Senada, Rizky, seorang pengguna motor lainnya, tak setuju akan kebijakan tersebut. Walau pun Rizky warga Tangerang, setiap harinya dia harus ke lokasi kerjanya yang berada di wilayah Jakarta.
"Saya sebagai pengendara motor, jelas keberatan. Karena, ketika harus beralih ke transportasi umum, fasilitas itu pun tidak mendukung pekerjaan saya. Kedua, mungkin penyebaran virus di masa pandemik ini jauh lebih besar potensinya di transportasi umum," ungkap Rizky.
7. Anies berlakukan ganjil-genap jika Jakarta dalam keadaan darurat

Gubernur DKI Jakarta Anies Baswedan buka suara terkait rencana pemberlakuan kembali aturan ganjil-genap bagi kendaraan bermotor di Ibu Kota. Menurut Anies, pemberlakuan ganjil-genap merupakan kebijakan darurat yang akan dilaksanakan jika terjadi lonjakan kasus COVID-19 di DKI Jakarta.

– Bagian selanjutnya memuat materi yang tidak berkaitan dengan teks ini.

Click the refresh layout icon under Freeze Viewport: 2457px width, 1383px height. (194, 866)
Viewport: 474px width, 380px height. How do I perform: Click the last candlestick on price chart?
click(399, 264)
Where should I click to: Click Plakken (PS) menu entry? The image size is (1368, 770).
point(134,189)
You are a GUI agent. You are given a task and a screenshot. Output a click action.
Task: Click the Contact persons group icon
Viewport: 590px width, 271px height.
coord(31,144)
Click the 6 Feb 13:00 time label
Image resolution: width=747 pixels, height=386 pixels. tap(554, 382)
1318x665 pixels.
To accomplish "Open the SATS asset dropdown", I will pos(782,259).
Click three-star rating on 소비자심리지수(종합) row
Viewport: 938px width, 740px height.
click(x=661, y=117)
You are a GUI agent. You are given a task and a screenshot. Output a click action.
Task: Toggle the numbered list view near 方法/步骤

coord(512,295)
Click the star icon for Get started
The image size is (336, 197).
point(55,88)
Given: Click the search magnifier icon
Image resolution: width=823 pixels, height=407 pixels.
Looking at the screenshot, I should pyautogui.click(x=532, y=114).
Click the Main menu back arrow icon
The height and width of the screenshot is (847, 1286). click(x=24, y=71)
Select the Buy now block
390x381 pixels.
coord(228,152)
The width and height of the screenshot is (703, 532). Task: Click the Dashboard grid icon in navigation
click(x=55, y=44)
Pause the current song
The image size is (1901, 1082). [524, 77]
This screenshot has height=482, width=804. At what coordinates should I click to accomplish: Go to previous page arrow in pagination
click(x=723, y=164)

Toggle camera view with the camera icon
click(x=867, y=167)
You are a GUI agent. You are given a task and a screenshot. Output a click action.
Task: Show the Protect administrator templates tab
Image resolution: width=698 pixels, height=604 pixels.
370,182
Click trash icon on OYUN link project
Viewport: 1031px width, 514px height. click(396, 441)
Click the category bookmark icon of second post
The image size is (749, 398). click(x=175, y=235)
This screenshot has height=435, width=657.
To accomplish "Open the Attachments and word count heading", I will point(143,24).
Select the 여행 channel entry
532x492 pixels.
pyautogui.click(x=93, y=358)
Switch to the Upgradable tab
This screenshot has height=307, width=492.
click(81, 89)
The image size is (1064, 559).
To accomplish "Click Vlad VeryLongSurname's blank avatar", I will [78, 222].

Hal ini akan berkaitan dengan mobilitas masyarakat di fase new normal atau normal baru, di mana jika pergerakan masyarakat tinggi dan menimbulkan banyak kasus, maka ganjil genap akan diterapkan.
"Bila tidak diperlukan ya tidak digunakan. Sama seperti PSBB. Bila wabahnya ternyata meningkat jumlah kasus bertambah, maka diterapkan PSBB," kata Anies kepada awak media, Senin (8/6).
Menurut Anies, aturan ganjil-genap akan muncul beriringan dengan adanya surat keputusan gubernur.
"Jadi data lengkap bahwa bila ganjil-genap dilakukan, maka akan ada surat Keputusan Gubernur, selama belum ada surat Keputusan Gubernur maka tidak ada ganjil-genap," kata dia.
Anies menegaskan, sejak 15 Maret Pemerintah Provinsi DKI Jakarta telah meniadakan ganjil-genap, dan hal itu belum berubah sampai saat ini. Anies mengatakan, telah menyiapkan dua kebijakan jika ada lonjakan kasus virus corona yang mengharuskan pihaknya mengambil langkah darurat.
Pertama, adalah Emergency Brake Policy atau menghentikan masa transisi. Sedangkan yang kedua baru memberlakukan sistem ganjil-genap.
"Dua-duanya untuk pengendalian. Tapi kita akan lihat jumlah kasus, jumlah orang bepergian, dari situ nanti bila diperlukan baru digunakan," ujar mantan Menteri Pendidikan dan kebudayaan tersebut.